BL: Long before you became an NFL player you were a regular at Philadelphia Eagles training camp in West Chester University in Pennsylvania. This would be in the late ’80s and early ’90s. What’s your favorite memory of attending camp as a kid?
RT: Oh my gosh, I have so many, and I really believe that’s what fostered my love and appreciation for the game. I can remember Keith Jackson was driving a Jeep, the All-Pro tight end, and it started to rain, so he pulled over. We saw him. My mom pulled over, we all hopped out and had a picture taken with him really quickly. I remember Randall Cunningham coming out of the cafeteria with an ice cream cone in one hand, and I went right up to him, and as he was licking his vanilla cone with one hand he was signing my magazine with the other. Those are the things I [will] remember forever. I really thought that was a cool aspect of the NFL was that you could get up close and personal with your heroes.
BL: More and more teams are holding training camp at practice facilities right next to their home stadiums, and teams can save some money by doing that, and of course it allows players to stay at their own home during camp, but from a fan’s perspective, that intimacy, I guess, is what’s lost.
RT: It really is.

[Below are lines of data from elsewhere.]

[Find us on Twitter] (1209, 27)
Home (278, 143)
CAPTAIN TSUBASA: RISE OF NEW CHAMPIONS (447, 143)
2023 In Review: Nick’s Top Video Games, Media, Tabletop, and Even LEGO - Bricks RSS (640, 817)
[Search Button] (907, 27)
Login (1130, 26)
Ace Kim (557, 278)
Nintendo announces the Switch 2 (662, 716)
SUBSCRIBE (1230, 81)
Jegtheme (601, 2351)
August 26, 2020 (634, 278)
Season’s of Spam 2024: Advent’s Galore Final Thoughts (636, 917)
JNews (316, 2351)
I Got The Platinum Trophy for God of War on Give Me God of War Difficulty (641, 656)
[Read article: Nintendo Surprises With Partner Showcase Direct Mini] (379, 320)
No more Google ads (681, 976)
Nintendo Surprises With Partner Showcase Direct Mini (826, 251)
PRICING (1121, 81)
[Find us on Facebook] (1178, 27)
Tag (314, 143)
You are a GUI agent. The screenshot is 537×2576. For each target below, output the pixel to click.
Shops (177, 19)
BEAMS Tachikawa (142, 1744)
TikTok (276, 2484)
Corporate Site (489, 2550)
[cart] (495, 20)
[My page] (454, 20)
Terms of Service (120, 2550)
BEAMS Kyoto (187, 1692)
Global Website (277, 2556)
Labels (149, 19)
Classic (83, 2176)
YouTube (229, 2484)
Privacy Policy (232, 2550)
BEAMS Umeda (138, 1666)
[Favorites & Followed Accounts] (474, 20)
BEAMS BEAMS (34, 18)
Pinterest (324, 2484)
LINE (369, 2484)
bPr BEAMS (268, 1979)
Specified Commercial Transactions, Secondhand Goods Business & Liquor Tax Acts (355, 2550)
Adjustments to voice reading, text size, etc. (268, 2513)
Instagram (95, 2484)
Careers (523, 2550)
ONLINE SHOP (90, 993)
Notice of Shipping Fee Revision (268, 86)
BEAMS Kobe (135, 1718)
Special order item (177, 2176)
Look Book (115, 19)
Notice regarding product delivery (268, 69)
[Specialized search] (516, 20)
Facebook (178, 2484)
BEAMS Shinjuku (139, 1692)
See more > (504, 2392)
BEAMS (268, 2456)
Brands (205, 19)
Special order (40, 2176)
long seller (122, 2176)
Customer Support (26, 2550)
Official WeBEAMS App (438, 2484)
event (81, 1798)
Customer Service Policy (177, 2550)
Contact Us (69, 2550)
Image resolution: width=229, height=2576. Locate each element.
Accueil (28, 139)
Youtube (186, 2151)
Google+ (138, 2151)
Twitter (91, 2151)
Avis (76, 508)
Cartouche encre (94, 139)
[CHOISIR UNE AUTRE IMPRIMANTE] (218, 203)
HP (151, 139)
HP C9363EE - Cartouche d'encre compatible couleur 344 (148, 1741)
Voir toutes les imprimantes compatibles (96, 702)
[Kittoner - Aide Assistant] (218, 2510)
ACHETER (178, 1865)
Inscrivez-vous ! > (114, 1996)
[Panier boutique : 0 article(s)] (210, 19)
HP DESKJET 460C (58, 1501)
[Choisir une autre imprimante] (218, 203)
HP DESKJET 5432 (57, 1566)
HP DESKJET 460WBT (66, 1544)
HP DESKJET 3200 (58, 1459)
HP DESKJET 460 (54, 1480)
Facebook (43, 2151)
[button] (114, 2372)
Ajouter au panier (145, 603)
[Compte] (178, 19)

And some of them you really can’t even have fans. You look at like the Baltimore Ravens and the Philadelphia Eagles they’ve had to bring in 50 fans a day because they just don’t have the parking to accommodate the fans at their permanent, year-long facility. So they try to make it up by having a couple practices inside the stadium, but that’s totally different. I mean what was cool about it growing up, I used to be able to go right down and be, you know, five yards, ten yards from some of the drills.
BL: You played for five NFL teams during your career, and you experienced camp on the road and at the stadium. From a player’s point of view, what are the pros and cons of each arrangement?
RT: I think most guys, maybe not most guys, but some would tell you they like it at the year-long facility. They’re comfortable there. Typically the team will have you staying at a hotel for a week or two. Then you can stay at home. But for me there was something about being on college campuses. You know I thought the setup that the Buffalo Bills had at St. John Fisher College in Rochester, N.Y. was excellent. You know, ok, maybe you had to walk a little bit longer, but I just thought there was something about going away with the guys. Plus you just don’t get the same level of interaction with the fans. … I’d be walking to the cafeteria, I’d see a fan and say hello. That just does not happen. You lose all of the intimacy, on both ends, for the fans and the players, when you’re at a year-long facility.
BL: This year the New York Giants are holding camp in New Jersey at their home facility. But since the mid-90s they had trained the University of Albany. Last summer several linemen on the Giants complained that the beds at the university were the reason they had aching backs. This would seem to me a good argument for staying home, no?
RT: [Laughs] Probably, but I don’t know. I always rented a mattress, you know, when I went to camp like in Buffalo. Those guys have enough money. They don’t need to just go with the regular beds that are provided. It’s not that hard to do.
BL: You’ve got two kids, as I understand it. Are you planning to take them to any training camps?
RT: Well, they’re little girls right now — they’re both under a year and half, so not this year, and I don’t think they’d get much out of it. And I think my wife would probably kill me if I wanted to take the three-week-old, but someday for sure. I can’t wait to show them what it was like, you know, what daddy did before they were born.
To me, how do you really make life-long fans? It’s those stories. It’s that personal interaction: “I saw so-and-so at a restaurant or in the airport or whatever.” Well, a large percentage of those stories and those memories were made over the years at training camps on remote locations, usually college campuses.